Desconsiderá-los ou tomar decisões sem suporte técnico só vai piorar o cenário
de crise.
A Agenda 2030, criada em 2015, teve
recentemente um retrocesso em 40 das 69 metas apresentadas pela Organização das
Nações Unidas (ONU). Além disso, o relatório evidenciou a baixa progressão na
maioria das metas, que estão muito distantes de serem cumpridas num prazo
exíguo, como zerar o desmatamento ilegal, adotar medidas de mitigação dos
efeitos climáticos, substituir combustíveis fósseis e proibir o fogo como
instrumento agrário.
Nos últimos anos, o Brasil tem registrado
incêndios de proporções similares aos de países como Estados Unidos, Canadá e
Portugal, que pagam um preço alto por esses fenômenos extremos, com prejuízos
diretos ao meio ambiente. Segundo o MapBiomas, três em cada quatro hectares
queimados (73%) foram de vegetação nativa, principalmente em formações
florestais, que totalizaram 25% da área total queimada no país. Mais de 30,8
milhões de hectares foram queimados no país entre janeiro e dezembro de 2024,
uma área maior que todo o território da Itália.
Estamos a menos de três meses da 30ª Conferência das Partes da Convenção-Quadro das Nações Unidas sobre Mudança do Clima, a COP30, maior encontro sobre o tema do mundo, em novembro, no Pará.
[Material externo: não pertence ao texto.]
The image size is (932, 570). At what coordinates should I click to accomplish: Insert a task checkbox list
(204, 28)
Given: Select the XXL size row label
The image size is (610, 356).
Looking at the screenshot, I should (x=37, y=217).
Não podemos perder a oportunidade de discutir caminhos e buscar soluções para um futuro melhor do planeta, ainda que não tenhamos muito a nos orgulhar como anfitriões. Antes, há um dever de casa: chegar a um consenso em direção a regras maduras e sustentáveis para os licenciamentos ambientais.
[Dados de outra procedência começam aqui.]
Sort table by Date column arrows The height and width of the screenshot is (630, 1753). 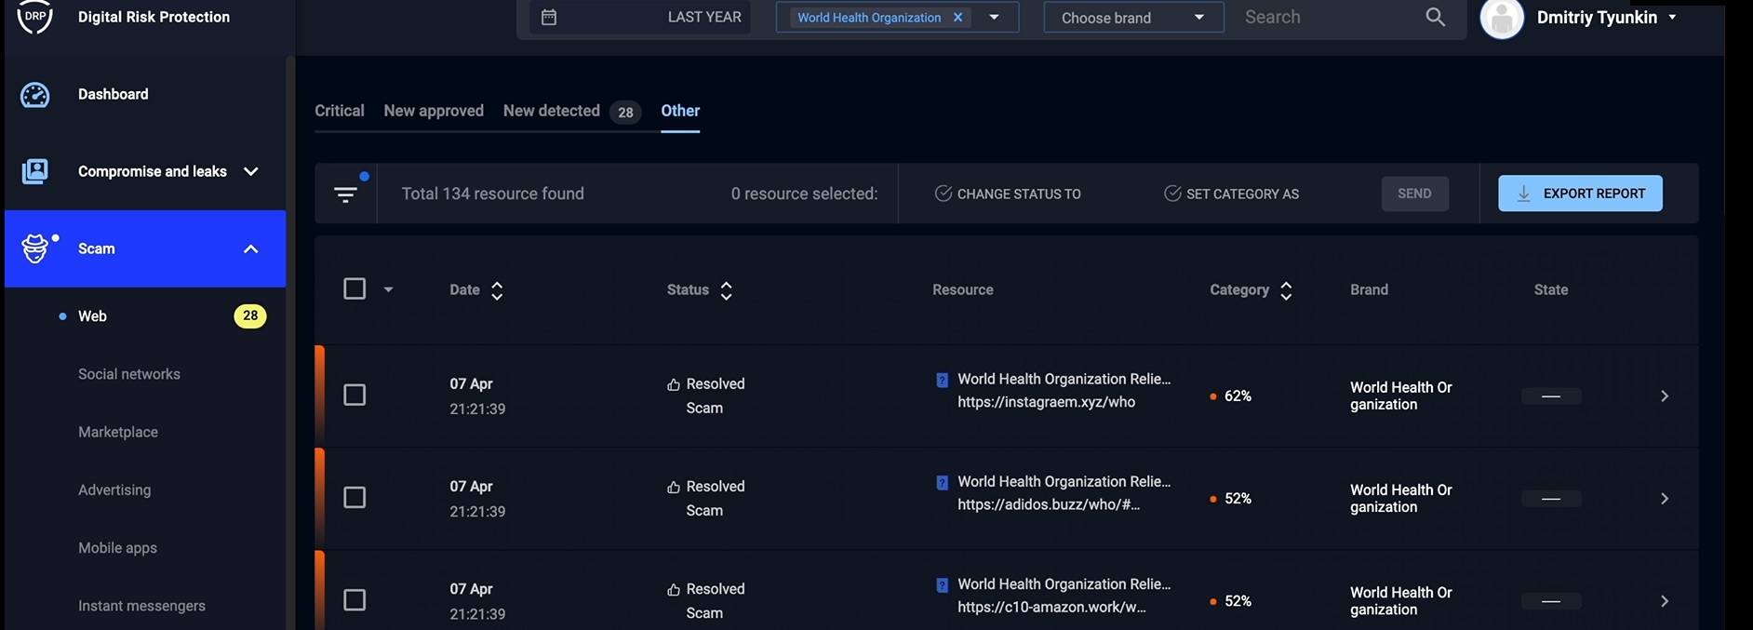497,290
Pacote do tarifaço é lançado em clima de
tensão
O Povo (CE)
O ponto positivo é que, mesmo com algumas
ressalvas, as proposições foram bem recebidas pelo empresariado, recolhendo
ainda aprovação de analistas econômicos
Sob a pressão dos Estados Unidos, que
aumentam as sanções econômicas e políticas contra o Brasil, o presidente Luiz
Inácio Lula da Silva anunciou na quarta-feira o pacote de medidas para amenizar
a crise instalada a partir do tarifaço imposto pelo presidente dos Estados
Unidos, Donald Trump.
Na mesma semana em que Lula anunciava as
providências tomadas pelo governo brasileiro para socorrer os exportadores,
Donald Trump lançou mais dois petardos contra o Brasil.
O primeiro foi o relatório do Escritório do
Departamento de Estado dos EUA, afirmando ter havido retrocesso nos direitos
humanos no governo Lula e atacando o Supremo Tribunal Federal (STF) por,
supostamente, cercear o direito à livre expressão, especialmente do
ex-presidente Jair Bolsonaro e de seus aliados.
A outra medida, também no âmbito do
Departamento de Estado, foi a revogação de visto de Mozart Júlio Tabosa Sales,
secretário do Ministério da Saúde do Brasil e de Alberto Kleiman,
ex-funcionário do governo brasileiro, que seriam "cúmplices de um esquema
de trabalho forçado", referência ao programa Mais Médicos. Rubio
considerou "um golpe diplomático inconcebível" a atuação dos médicos
cubanos no Brasil. Ex-funcionários da Organização Pan-Americana da Saúde
(Opas), com a qual o Brasil mantinha convênio para intermediar o trabalho dos médicos
cubanos, também foram atingidos.
Foi em um clima tensionado que o presidente
Lula apresentou as propostas para socorrer as empresas atingidas pelo tarifaço.
Em uma demonstração de unidade em torno das medidas, estiveram na solenidade de
lançamento do pacote o presidente da Câmara, Hugo Motta (Republicanos-PB), e do
Senado, Davi Alcolumbre (União-AP). A presença de ambos demonstra que foi
possível um alinhamento de propostas, o que facilitará a aprovação da medida
provisória que será enviada ao Congresso.
A providência mais destacada foi a destinação
de R$ 30 bilhões para apoiar empresas impactadas pela tarifa de 50%. Recurso
que propiciará a abertura de linhas de crédito com condições facilitadas.
Em seu discurso, Lula reafirmou sua
disposição de negociar, mas ressalvou que o debate não é econômico, mas
"político e com teor ideológico". O fato é que uma solução negociada
parece cada vez mais distante, pelo menos a curto prazo. Portanto, o Brasil
precisa preparar-se, caso o conflito permaneça, mas sem deixar de insistir nas
negociações.
O ponto positivo é que, de modo geral, mesmo
com algumas ressalvas, as proposições foram bem recebidas pelo empresariado,
recolhendo ainda aprovação de analistas econômicos. A aceitação do pacote é um
bom sinal, pois a tramitação das propostas tende a ser mais rápida.